=== PROBLEM STATEMENT ===
For this exercise, an exact copy is needed of only the lines from the one containing "Click the Configuration gear icon" through the end of the data, with pictures left out.

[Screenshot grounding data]

::::::::

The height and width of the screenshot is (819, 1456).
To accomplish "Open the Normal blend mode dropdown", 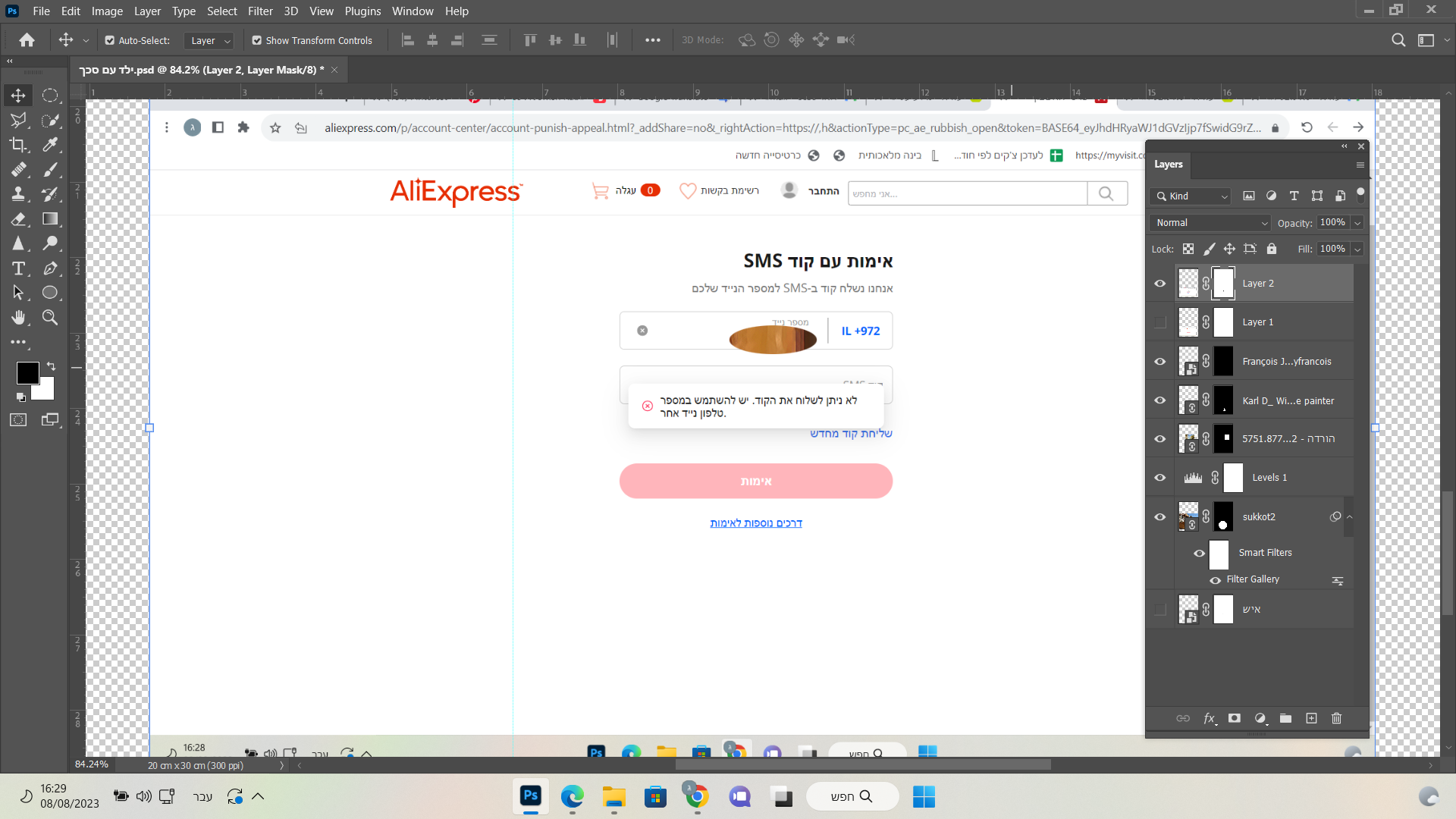I will click(x=1210, y=223).
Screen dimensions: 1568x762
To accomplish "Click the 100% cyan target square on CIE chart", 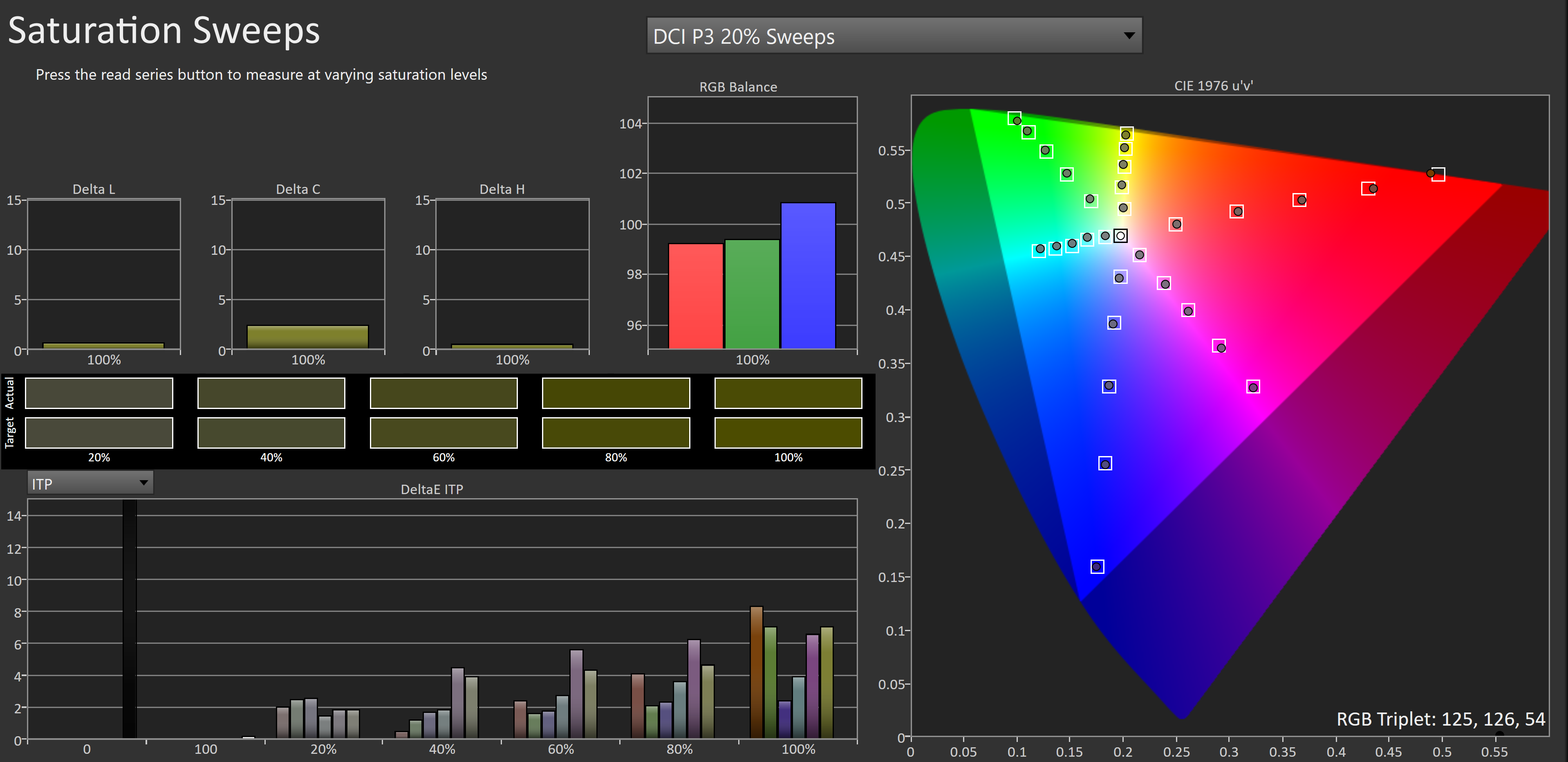I will [1039, 250].
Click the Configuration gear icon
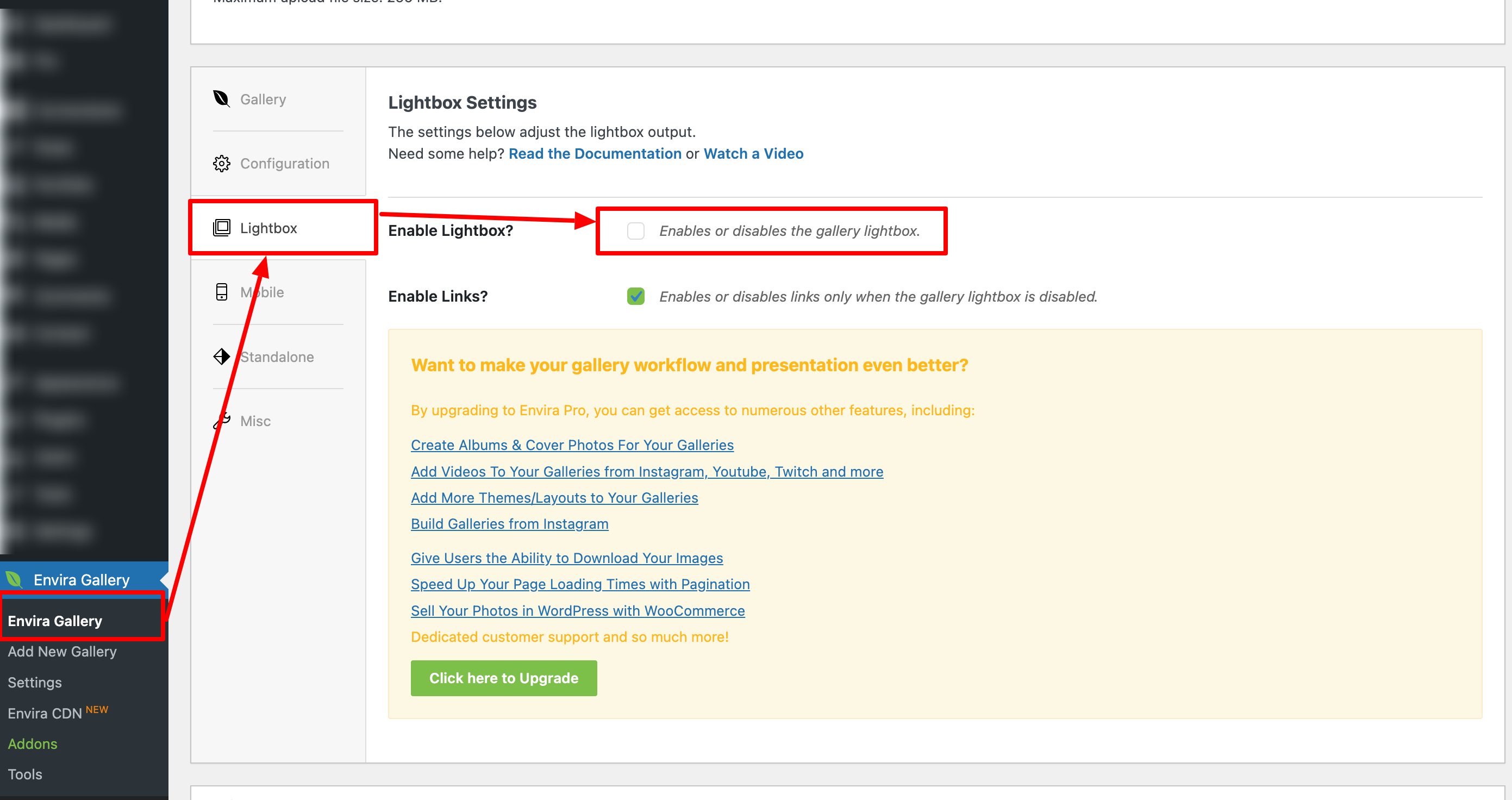The height and width of the screenshot is (800, 1512). click(x=221, y=163)
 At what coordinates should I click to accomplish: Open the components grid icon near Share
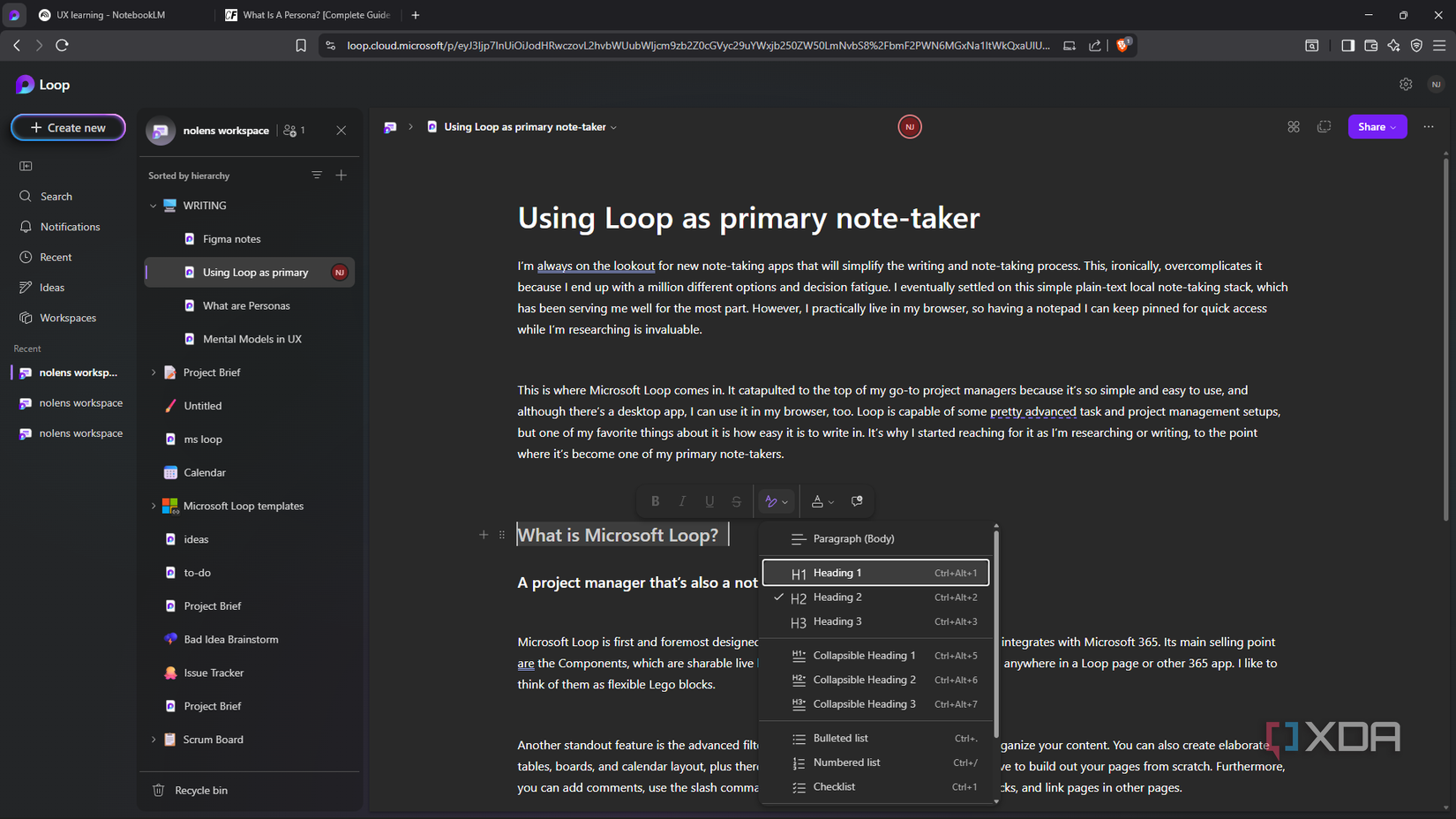(1294, 126)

::::::::

=== WRITTEN RESPONSE ===
Click the Configuration gear icon
The height and width of the screenshot is (800, 1512). click(x=221, y=163)
 At what coordinates should I click to accomplish: Open the components grid icon near Share
(1294, 126)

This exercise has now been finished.